Foto © Greyson Joralemon/Unsplash
Das virtudes teologais, a esperança é talvez a mais invisível, incompreendida e, no nosso tempo, desprezada. Custa esperar. Esperar o quê e para quê? E como se espera?
Num tempo que promete tudo a curtíssimo prazo, a esperança cristã parece um adereço de velhos, um artifício em desuso e sem graça.
O que está na moda são os passos frenéticos em direção a mil lugares, o tumulto interior deixando indecifrados tantos sinais, a agitação exterior buscando distrações, dispersando-se em deveres e implodindo em rotinas…
Num mundo que promete felicidades fáceis e à mão, correr atrás delas é o mote, invejando a correria dos outros que lá chegam primeiro. E, ali, compulsivamente gerar likes e stories, já cá estive e sou o máximo, como se a felicidade fosse um puzzle de lugares de sonho ou de gente importante.
A espera pode então ser vista como o reduto dos pobres, aqueles que se permitem nadar no tempo porque o têm, submergindo e deixando de ouvir os ruídos dos outros para apenas ficar, na apneia do sossego, reduzidos ao essencial do ser.
A espera implica um eu e um tu e implica também uma promessa. Um eu que confia e um tu que é confiável e a promessa entre ambos, que há de cumprir-se tal como foi formulada.
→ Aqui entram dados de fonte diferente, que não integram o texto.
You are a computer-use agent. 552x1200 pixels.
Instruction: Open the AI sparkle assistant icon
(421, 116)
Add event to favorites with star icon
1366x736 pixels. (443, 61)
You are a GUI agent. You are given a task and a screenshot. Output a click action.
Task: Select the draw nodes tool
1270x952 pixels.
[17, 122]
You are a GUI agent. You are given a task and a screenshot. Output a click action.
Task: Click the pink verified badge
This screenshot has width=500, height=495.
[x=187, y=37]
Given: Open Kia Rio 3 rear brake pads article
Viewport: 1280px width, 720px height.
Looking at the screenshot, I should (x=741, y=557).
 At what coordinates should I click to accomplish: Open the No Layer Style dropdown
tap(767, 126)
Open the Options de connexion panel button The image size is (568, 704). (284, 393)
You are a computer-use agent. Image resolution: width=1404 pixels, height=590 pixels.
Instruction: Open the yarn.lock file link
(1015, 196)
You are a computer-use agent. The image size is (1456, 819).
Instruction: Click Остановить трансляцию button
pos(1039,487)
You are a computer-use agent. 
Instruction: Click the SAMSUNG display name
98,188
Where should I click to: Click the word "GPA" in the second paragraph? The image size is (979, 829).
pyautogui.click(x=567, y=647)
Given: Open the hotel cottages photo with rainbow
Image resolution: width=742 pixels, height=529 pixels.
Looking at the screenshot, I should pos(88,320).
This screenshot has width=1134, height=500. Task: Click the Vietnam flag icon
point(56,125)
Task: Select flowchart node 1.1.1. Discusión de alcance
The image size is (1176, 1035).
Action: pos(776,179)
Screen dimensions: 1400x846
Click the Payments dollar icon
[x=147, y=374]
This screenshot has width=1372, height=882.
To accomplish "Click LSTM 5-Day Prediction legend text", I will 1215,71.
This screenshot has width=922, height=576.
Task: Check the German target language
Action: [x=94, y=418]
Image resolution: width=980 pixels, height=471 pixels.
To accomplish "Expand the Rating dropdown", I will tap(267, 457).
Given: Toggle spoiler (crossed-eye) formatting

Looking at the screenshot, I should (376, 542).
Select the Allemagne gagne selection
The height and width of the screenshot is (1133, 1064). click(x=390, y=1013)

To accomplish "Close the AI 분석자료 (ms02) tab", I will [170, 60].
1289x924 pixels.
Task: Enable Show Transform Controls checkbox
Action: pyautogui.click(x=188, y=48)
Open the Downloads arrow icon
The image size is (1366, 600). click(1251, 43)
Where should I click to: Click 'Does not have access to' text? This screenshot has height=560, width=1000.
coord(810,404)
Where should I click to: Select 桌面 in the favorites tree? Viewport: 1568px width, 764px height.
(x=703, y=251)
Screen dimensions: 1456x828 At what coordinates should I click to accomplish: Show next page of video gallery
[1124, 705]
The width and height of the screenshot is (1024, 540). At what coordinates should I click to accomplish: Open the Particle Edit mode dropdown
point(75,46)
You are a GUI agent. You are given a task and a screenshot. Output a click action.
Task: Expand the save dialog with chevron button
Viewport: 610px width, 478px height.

O Antigo Testamento apresenta a promessa, selada numa Aliança: centenas de anos esperando e vivendo da Lei como caminho: “Amarás o Senhor teu Deus…”(Deuteronómio, 6, 4-5). Bem cedo o amor resumiu a Lei, sendo o salvo conduto para o cumprimento da promessa. Essa espera, para muitos nunca alcançada nesta vida, gerou muitos justos e fez de nós um povo, fiel ou nem tanto.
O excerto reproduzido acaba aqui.